■ **Task description**: Reproduce word for word the section of the article on speeding up Perl with Inline::C starting at "1. A Perl implementation" and ending at "using aligned memory.".

------ Given passage ------

AFFECTIVESILICON

Using Inline::C to Speed Up Perl

Revision 1.0 2024-08-29

Perl makes it easy to call functions written in C using the Inline::C module. This can greatly speed up a Perl script, particularly when it has to perform mathematical calculations. As is usually the case with scripted languages, Perl is convenient for accessing and writing data storage but relatively slow at calculating. A common pattern when doing scientific computing in Perl is therefore to use Perl to access data files or a database, do pre-processing of data, crunch the numbers using functions crafted in C, then use Perl again to post-process and write out the output data. It is also useful to use Perl to prototype and develop a function, then work it into C, and potentially compare different implementations. To illustrate and investigate this approach, this report uses Perl and Inline::C to develop different implementations of Franke's Function, and uses the Benchmark module to compare the speed improvements.

Implementation

Franke's Function (https://www.sfu.ca/~ssurjano/franke2d.html) is a mathematical function in two dimensions often used as a test function in interpolation and regression problems, and other computational mathematics problems. It is not particularly onerous to implement in code, but it does require the evaluation of four exponential functions per point, which can make it relatively slow when evaluated many times. In the following tests, Franke's Function is evaluated over a 2D grid, defined over a certain number of (X,Y) points. Franke's Function is implemented in the following ways:-

  1. A Perl implementation which uses Perl loops to iterate over the grid points, and Perl code to evaluate Franke's Function at each point;
  2. A hybrid Perl-C implementation which uses Perl loops to iterate over the grid points, and a C function to evaluate Franke's Function at each point;
  3. A C implementation which receives all the X and Y points from Perl and uses C to iterate over the grid points and evaluate Franke's Function at each point;
  4. A C implementation which operates in the same form as 3) but uses C intrinsics to access the AVX registers in an attempt to optimize the inner loop. Working with doubles, this allowed the evaluation of four (X,Y) points at a time. The Sleef library (https://sleef.org) is used to vectorize the exponential function, however no attempt is made to align memory;
  5. A C implementation in the same form as 4) but using aligned memory.

------ Listed records ------

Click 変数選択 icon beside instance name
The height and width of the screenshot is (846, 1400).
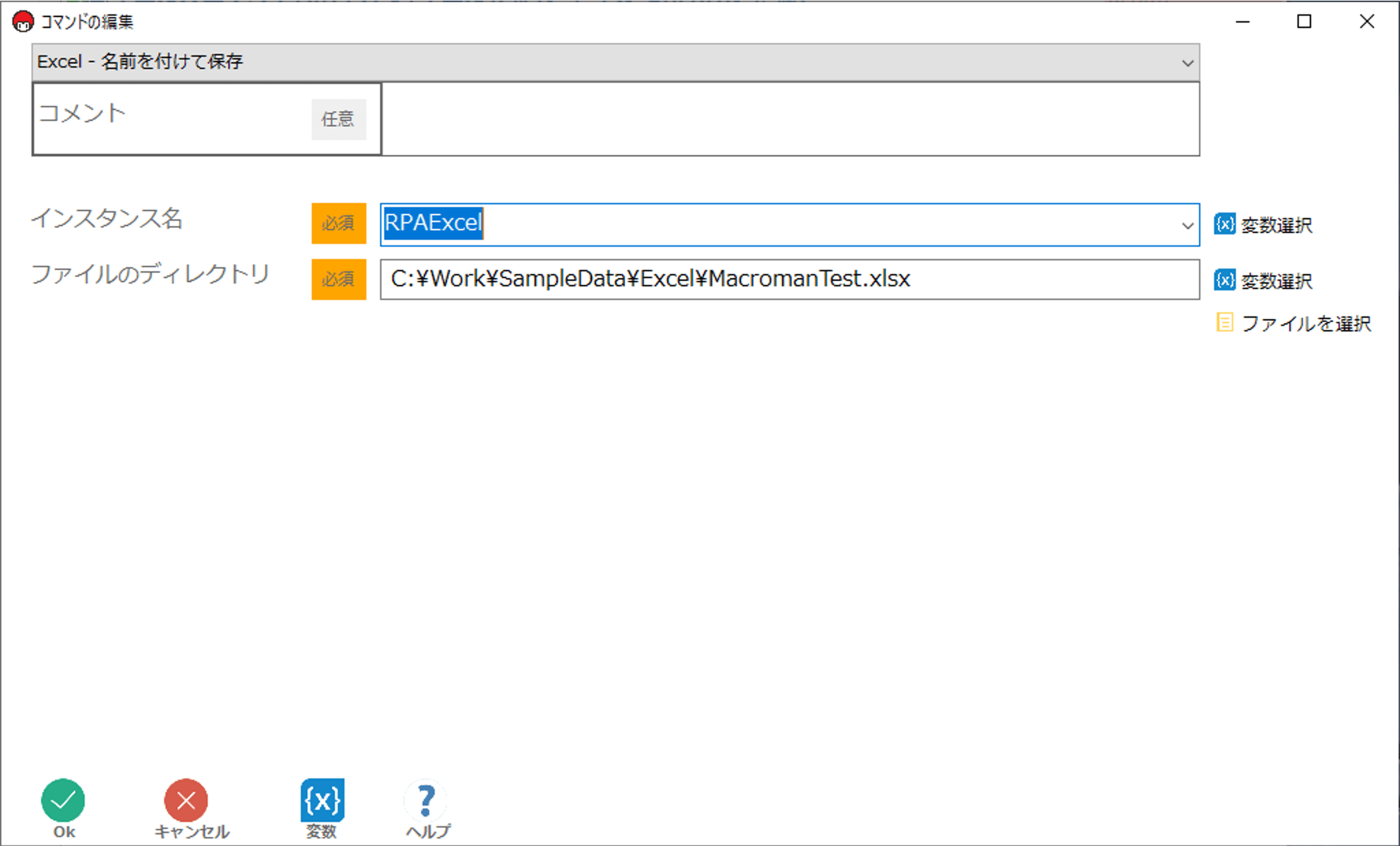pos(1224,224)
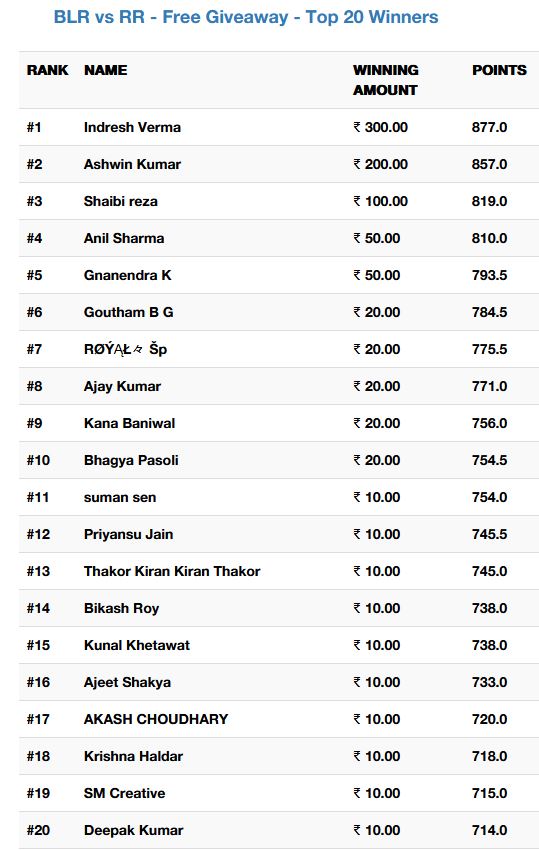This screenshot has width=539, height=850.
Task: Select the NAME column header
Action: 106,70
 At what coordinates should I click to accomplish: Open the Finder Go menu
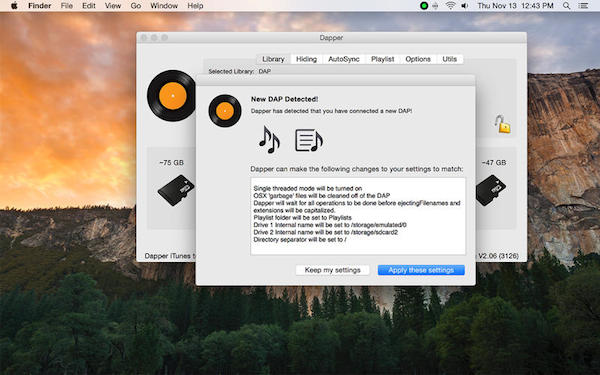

------

■ **Written response**:
1. A Perl implementation which uses Perl loops to iterate over the grid points, and Perl code to evaluate Franke's Function at each point;
  2. A hybrid Perl-C implementation which uses Perl loops to iterate over the grid points, and a C function to evaluate Franke's Function at each point;
  3. A C implementation which receives all the X and Y points from Perl and uses C to iterate over the grid points and evaluate Franke's Function at each point;
  4. A C implementation which operates in the same form as 3) but uses C intrinsics to access the AVX registers in an attempt to optimize the inner loop. Working with doubles, this allowed the evaluation of four (X,Y) points at a time. The Sleef library (https://sleef.org) is used to vectorize the exponential function, however no attempt is made to align memory;
  5. A C implementation in the same form as 4) but using aligned memory.